To simplify things a bit, I'll break abdominal training into 3 basic categories: training smart, effective cardio and good nutrition. When you finish reading this series of three articles, you'll be equipped with 1) a quick and easy way to design your own base abs workout routine using a simple set of rules (this article), 2) an explanation of how to integrate both slow and long cardio burn fat fast and quick metabolism boost cardio in your program and 3) five simple rules and nutrients to your body a machine to burn fat.
Time to go to school ab. Since this is not anatomy class, I will not lose your time naming the muscles and give you strange Latin terms like "rectus". We'll go straight into the good stuff – how to design your waist-slimming routine. This type of routine work best when you are able to devote an entire session to basic training only. Your ab exercises should fall in five basic categories:
WARM-UP:
The beginning of your routine should get the ab muscles "fire" in association with the rest of your body. Basically, it means that your warm-up exercises or need to use the central body and a full round joint action of size, such as:
Body Weight Squats: start in standing position, then sit back "until your thighs are parallel to the ground, keeping your center of gravity behind.
Slot with garage Push: lunge holding a mass, and as you stand the slot, press the weight overhead.
Inchworm Crawl: with open space before you start in a fully extended push-up position, walk the feet towards the hands as close as possible, then walk your hands away from the feet.
Complete 1 set of 10-20 reps for each exercise, then move to …
STABILITY:
stability exercises should be body weight only exercises that fatigue the abs with lots of rehearsals and a small amount of resistance. This would include crunches, flutter kicks, reverse crunches, twists and all that does not require not a weight or apparatus to accomplish. Choose 2 or 3 of these exercises, 15-20 reps for each complete, and after you have a "burning" feeling in abs, the progress of the third section …

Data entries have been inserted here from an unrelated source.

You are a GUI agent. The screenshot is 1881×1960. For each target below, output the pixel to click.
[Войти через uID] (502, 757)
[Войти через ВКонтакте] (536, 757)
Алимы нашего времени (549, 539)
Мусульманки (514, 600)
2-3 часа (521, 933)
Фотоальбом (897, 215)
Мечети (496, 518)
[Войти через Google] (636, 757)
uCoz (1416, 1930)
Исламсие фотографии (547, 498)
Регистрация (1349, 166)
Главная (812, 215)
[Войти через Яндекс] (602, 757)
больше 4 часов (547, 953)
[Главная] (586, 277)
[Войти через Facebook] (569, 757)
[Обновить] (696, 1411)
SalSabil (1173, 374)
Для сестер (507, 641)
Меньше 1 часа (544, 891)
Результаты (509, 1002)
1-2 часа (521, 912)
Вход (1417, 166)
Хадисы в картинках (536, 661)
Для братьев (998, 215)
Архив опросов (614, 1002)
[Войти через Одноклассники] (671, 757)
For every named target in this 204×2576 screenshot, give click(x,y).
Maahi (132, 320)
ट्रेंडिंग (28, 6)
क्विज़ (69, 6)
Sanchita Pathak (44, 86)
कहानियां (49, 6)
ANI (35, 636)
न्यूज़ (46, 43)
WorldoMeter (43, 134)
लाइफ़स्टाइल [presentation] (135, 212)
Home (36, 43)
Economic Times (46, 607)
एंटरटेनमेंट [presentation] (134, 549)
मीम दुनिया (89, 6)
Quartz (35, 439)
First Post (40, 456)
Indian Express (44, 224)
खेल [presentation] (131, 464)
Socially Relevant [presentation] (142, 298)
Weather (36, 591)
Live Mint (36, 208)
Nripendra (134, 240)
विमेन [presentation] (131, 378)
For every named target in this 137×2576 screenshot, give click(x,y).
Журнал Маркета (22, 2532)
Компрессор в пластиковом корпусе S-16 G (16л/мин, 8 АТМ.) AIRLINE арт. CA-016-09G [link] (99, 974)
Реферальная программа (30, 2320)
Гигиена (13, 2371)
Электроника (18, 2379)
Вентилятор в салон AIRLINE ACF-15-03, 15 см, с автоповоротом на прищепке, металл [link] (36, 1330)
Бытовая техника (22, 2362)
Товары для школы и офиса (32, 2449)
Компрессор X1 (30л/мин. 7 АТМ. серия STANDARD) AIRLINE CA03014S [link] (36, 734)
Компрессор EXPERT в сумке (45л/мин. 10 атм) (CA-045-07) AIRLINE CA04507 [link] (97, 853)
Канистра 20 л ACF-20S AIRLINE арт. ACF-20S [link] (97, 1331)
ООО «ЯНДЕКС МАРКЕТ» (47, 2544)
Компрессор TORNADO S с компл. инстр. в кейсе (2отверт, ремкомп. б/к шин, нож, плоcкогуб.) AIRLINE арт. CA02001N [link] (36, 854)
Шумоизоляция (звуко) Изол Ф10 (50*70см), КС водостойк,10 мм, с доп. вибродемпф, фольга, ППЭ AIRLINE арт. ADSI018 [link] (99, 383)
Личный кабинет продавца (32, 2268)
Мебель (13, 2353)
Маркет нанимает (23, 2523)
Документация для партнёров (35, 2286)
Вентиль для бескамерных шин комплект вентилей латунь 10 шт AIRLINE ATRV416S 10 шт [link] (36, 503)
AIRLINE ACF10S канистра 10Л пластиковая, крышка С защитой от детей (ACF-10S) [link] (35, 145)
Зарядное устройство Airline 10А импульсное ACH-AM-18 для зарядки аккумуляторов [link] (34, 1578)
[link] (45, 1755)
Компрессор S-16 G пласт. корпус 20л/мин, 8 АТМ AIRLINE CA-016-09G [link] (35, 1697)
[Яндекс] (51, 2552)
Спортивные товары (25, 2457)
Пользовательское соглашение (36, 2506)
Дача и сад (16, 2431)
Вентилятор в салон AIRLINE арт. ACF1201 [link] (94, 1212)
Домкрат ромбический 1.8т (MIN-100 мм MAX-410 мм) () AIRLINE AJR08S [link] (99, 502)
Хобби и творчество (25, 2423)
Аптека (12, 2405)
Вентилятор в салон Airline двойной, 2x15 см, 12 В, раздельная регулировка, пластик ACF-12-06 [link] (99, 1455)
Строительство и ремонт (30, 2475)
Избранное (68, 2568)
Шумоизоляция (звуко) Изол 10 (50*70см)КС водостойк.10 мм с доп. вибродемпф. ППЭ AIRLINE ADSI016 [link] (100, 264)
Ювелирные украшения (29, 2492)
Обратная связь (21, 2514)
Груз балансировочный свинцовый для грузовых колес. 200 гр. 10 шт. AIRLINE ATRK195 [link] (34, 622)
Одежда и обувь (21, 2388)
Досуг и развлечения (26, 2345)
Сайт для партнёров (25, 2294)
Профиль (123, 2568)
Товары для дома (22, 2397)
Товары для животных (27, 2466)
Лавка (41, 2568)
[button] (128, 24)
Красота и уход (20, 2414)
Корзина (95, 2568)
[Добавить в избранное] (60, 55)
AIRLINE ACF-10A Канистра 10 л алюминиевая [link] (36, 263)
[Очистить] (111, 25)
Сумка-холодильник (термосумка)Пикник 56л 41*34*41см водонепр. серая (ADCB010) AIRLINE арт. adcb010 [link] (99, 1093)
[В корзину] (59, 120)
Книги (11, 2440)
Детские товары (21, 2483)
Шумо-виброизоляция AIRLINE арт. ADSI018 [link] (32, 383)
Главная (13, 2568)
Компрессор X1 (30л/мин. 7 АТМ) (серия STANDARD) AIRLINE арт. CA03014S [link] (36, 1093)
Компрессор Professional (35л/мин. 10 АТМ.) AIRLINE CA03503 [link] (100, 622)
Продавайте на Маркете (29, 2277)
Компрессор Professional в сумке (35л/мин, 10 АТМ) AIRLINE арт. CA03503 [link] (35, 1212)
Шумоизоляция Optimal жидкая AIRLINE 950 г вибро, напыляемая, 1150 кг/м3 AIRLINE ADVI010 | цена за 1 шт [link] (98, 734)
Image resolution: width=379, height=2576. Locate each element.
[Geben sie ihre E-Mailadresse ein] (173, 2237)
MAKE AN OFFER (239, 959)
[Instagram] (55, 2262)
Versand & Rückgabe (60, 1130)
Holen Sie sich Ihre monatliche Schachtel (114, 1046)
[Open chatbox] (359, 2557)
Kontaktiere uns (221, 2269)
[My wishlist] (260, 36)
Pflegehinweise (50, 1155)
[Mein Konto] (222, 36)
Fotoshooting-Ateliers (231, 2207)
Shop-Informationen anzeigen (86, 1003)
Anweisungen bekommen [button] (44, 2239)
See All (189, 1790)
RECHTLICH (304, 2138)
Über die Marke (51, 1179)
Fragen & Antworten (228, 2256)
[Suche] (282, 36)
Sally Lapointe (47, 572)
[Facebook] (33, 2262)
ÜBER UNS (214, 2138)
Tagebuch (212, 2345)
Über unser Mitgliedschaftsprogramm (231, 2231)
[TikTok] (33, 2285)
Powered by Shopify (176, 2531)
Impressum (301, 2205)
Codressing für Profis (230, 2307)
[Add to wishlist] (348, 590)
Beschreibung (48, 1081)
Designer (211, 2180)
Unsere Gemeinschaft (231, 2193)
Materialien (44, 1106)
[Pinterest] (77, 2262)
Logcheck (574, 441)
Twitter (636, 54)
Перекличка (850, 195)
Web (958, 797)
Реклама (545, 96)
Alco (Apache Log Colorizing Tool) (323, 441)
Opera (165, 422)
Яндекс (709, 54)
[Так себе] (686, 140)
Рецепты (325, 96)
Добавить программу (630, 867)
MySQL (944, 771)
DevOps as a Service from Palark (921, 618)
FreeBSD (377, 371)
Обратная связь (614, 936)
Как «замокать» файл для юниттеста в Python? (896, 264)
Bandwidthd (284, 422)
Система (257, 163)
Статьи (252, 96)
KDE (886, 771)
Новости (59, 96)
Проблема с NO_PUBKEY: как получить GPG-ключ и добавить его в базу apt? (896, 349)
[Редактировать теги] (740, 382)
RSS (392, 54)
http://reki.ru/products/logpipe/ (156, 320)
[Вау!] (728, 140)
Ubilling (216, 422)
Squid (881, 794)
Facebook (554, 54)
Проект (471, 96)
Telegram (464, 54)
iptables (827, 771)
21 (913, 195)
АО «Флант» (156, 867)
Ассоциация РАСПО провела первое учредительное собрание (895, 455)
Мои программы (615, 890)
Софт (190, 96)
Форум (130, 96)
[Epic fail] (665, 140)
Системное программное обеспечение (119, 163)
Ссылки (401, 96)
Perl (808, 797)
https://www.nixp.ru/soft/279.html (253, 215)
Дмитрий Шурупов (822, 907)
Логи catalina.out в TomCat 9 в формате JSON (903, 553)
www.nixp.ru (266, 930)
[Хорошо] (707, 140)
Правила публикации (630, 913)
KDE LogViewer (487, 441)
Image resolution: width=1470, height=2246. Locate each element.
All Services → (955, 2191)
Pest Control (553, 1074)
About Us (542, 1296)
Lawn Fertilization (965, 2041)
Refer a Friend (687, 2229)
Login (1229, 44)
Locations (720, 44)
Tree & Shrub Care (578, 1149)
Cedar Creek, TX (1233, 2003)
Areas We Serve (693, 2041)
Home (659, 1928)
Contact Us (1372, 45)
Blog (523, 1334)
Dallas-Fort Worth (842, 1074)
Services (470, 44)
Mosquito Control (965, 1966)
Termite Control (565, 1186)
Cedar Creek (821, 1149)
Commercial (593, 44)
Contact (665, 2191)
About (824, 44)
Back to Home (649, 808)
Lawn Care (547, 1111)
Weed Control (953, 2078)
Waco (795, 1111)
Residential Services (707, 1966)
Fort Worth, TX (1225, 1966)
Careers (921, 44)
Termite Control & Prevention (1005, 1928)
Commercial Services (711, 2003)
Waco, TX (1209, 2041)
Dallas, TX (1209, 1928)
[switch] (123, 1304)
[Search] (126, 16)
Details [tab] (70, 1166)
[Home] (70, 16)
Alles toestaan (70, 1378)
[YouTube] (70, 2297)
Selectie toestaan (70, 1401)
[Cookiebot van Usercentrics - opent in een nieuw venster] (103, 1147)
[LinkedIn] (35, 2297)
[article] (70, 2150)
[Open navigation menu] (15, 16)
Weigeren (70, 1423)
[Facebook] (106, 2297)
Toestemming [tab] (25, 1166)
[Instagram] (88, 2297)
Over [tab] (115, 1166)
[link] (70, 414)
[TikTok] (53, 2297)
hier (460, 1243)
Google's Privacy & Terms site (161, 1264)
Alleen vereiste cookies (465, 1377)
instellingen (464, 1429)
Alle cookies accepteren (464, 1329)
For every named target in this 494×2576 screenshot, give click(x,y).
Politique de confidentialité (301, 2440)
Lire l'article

STABILITY WITH RESISTANCE:
Now that you've completed the stability exercises, you add weight, like a plate, dumbbells, medicine ball, or just plain gravity. Examples would be an exercise incline bench crunch, a crunch weighted, a crisis of the right leg or a weighted medicine ball touches the crisis (ie Russian Twists). Since your strength is up, your representative number will decrease. Complete 10-15 reps for these exercises and do them at a slower pace than the stability exercises … Now your abs should be awake.
Dynamic core:
The difficulty of the exercises in terms of complexity of movement, will be the largest exercise with your dynamic core. These should be standing, and must include a twisting, bending, or rotating component that forces you to work against resistance. Examples of dynamic core exercises include:
twisting of the trunk cable: maintain the shoulder handle attached to a unit cable at arm's length, and pull the cable through your body using the torso, not the shoulders.
Loggers: Start with a medicine ball held above the head, then "chop" down, bending your knees and back, so that the ball endsbetween your feet. These can also be performed diagonally.
Around the World: an operating weight in your hands with arms straight, draw circles with a giant ball of weight or medicine, bending and extension at the knees and back as you drop from the peak at the low point of the circle.
Your heart rate will be higher during this part of the workout and your representatives must be low: 8-10 for each exercise is fine. Finally, the last part of your routine …
UNBALANCED:
Here is the trickiest part of your routine. You need to find an exercise that puts you off balance. Here's an example: enter the pushup position and twist toward the ceiling with one arm, opening your body in one direction. Then reverse and turn in the other direction, keeping both feet planted. Another example is a health crisis, where you take a position of analysis, extending the arm and leg on the same side and then tightening the elbow and knee. As little as 50 to 10 repetitions will be more than enough each year in the phase imbalance.